_Tasks to perform_:
(1) Decide whether each statement below agrees with the FlexCAN patch note. Answer yes or no for each, quoting the words of the note that decide it.
(a) If the property is missing from the device tree node, the controller is assumed to be big endian.
(b) The device tree property is optional.
(c) The change adds three lines to a single file.
(2) Retype part of the FlexCAN patch note without changes, starting at "This is optional" and ending at "be big endian.".
──────── Given text
The FlexCAN controller can be modelled as little or big endian
depending on SOC design. This device tree property identifies the
controller endianness and the driver reads/writes controller registers
based on that.
This is optional property. i.e. if this property is not present in
device tree node then controller is assumed to be little endian. if
this property is present then controller is assumed to be big endian.
Signed-off-by: Pankaj Bansal <redacted>
Reviewed-by: Poonam Aggrwal <redacted>
---
Documentation/devicetree/bindings/net/can/fsl-flexcan.txt | 3 +++
1 file changed, 3 insertions(+)
────────────────
──────── Raw data
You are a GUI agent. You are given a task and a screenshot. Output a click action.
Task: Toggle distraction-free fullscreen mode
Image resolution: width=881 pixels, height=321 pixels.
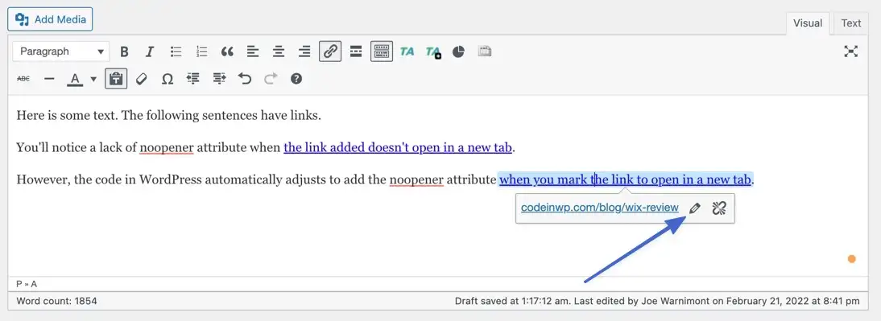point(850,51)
────────────────
_Outputs by task_:
(1)
(a) No: "if this property is not present in device tree node then controller is assumed to be little endian."
(b) Yes: "This is optional property."
(c) Yes: "1 file changed, 3 insertions(+)"

(2)
This is optional property. i.e. if this property is not present in
device tree node then controller is assumed to be little endian. if
this property is present then controller is assumed to be big endian.